#### SUPPLIED MATERIAL:

● ● ● ● ● ● ●

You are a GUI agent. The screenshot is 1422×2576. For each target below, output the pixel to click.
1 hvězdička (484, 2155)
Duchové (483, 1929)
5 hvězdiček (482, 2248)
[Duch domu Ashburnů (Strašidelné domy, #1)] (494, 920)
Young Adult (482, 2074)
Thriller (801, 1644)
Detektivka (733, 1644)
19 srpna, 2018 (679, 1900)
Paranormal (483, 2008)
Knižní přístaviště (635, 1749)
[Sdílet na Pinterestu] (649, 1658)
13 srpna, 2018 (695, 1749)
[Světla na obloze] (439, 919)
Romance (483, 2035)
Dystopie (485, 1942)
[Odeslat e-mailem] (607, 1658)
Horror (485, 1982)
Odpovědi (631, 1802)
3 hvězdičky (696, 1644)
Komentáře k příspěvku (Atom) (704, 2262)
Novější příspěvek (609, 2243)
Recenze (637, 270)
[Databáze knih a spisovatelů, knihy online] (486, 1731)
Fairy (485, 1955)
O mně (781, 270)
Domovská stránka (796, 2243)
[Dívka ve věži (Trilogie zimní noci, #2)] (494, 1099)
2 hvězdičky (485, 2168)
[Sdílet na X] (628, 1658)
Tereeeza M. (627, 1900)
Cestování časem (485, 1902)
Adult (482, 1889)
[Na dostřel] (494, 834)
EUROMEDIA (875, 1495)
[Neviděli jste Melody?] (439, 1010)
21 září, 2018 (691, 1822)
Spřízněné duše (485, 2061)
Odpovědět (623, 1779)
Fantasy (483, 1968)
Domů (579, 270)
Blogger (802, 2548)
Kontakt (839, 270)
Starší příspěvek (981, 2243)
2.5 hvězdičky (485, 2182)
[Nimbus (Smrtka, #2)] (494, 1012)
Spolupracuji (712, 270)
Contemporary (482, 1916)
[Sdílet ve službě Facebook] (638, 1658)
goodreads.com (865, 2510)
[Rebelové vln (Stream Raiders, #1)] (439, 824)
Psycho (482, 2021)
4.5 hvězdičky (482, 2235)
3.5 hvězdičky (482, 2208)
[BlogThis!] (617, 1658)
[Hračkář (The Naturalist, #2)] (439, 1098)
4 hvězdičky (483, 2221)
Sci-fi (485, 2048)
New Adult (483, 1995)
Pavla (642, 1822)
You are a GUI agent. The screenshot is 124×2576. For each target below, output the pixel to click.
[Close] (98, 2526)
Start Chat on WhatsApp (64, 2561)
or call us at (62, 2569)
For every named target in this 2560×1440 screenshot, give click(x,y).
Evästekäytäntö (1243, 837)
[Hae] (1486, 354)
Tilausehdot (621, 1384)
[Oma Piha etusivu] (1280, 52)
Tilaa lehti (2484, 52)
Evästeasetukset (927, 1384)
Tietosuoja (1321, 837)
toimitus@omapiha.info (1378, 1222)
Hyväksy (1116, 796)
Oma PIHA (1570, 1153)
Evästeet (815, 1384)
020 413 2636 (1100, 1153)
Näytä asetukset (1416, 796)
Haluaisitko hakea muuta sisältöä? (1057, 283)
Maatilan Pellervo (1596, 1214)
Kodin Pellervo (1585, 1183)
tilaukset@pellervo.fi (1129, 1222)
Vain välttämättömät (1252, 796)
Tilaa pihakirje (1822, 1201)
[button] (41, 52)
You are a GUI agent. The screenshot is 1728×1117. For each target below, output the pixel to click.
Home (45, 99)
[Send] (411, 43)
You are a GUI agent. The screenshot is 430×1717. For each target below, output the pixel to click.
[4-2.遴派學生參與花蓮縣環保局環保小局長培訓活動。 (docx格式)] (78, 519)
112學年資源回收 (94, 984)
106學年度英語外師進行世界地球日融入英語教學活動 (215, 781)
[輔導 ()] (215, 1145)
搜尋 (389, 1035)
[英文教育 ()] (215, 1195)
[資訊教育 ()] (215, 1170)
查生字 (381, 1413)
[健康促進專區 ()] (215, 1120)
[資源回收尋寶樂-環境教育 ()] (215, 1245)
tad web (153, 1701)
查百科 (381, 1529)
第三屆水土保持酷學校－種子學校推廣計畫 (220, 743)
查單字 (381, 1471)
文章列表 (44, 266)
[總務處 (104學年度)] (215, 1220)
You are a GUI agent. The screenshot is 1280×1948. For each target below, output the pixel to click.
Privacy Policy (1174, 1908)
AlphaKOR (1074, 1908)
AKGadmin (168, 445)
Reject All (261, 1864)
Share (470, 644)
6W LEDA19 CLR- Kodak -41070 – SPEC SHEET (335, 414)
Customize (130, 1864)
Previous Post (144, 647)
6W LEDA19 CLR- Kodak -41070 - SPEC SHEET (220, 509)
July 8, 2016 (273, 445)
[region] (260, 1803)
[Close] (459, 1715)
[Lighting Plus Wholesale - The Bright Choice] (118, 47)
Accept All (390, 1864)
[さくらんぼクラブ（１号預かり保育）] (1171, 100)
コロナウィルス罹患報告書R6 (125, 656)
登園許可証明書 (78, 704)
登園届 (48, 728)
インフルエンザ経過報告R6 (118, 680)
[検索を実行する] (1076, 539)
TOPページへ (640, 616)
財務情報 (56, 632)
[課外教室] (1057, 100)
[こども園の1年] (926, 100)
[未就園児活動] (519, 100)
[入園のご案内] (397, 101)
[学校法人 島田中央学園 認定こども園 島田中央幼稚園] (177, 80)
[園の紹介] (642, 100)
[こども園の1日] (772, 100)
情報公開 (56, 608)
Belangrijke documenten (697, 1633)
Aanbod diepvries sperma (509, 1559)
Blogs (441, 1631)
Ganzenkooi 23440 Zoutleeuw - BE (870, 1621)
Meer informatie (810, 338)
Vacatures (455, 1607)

● ● ● ● ● ● ●

#### TASK PROMPT:
Each line from the one containing "Privacy Policy (1174, 1908)" through the final line of the listing above should be returned exactly; return nothing else.

#### RESULT OF THE EXERCISE:
Privacy Policy (1174, 1908)
AlphaKOR (1074, 1908)
AKGadmin (168, 445)
Reject All (261, 1864)
Share (470, 644)
6W LEDA19 CLR- Kodak -41070 – SPEC SHEET (335, 414)
Customize (130, 1864)
Previous Post (144, 647)
6W LEDA19 CLR- Kodak -41070 - SPEC SHEET (220, 509)
July 8, 2016 (273, 445)
[region] (260, 1803)
[Close] (459, 1715)
[Lighting Plus Wholesale - The Bright Choice] (118, 47)
Accept All (390, 1864)
[さくらんぼクラブ（１号預かり保育）] (1171, 100)
コロナウィルス罹患報告書R6 (125, 656)
登園許可証明書 (78, 704)
登園届 (48, 728)
インフルエンザ経過報告R6 (118, 680)
[検索を実行する] (1076, 539)
TOPページへ (640, 616)
財務情報 (56, 632)
[課外教室] (1057, 100)
[こども園の1年] (926, 100)
[未就園児活動] (519, 100)
[入園のご案内] (397, 101)
[学校法人 島田中央学園 認定こども園 島田中央幼稚園] (177, 80)
[園の紹介] (642, 100)
[こども園の1日] (772, 100)
情報公開 (56, 608)
Belangrijke documenten (697, 1633)
Aanbod diepvries sperma (509, 1559)
Blogs (441, 1631)
Ganzenkooi 23440 Zoutleeuw - BE (870, 1621)
Meer informatie (810, 338)
Vacatures (455, 1607)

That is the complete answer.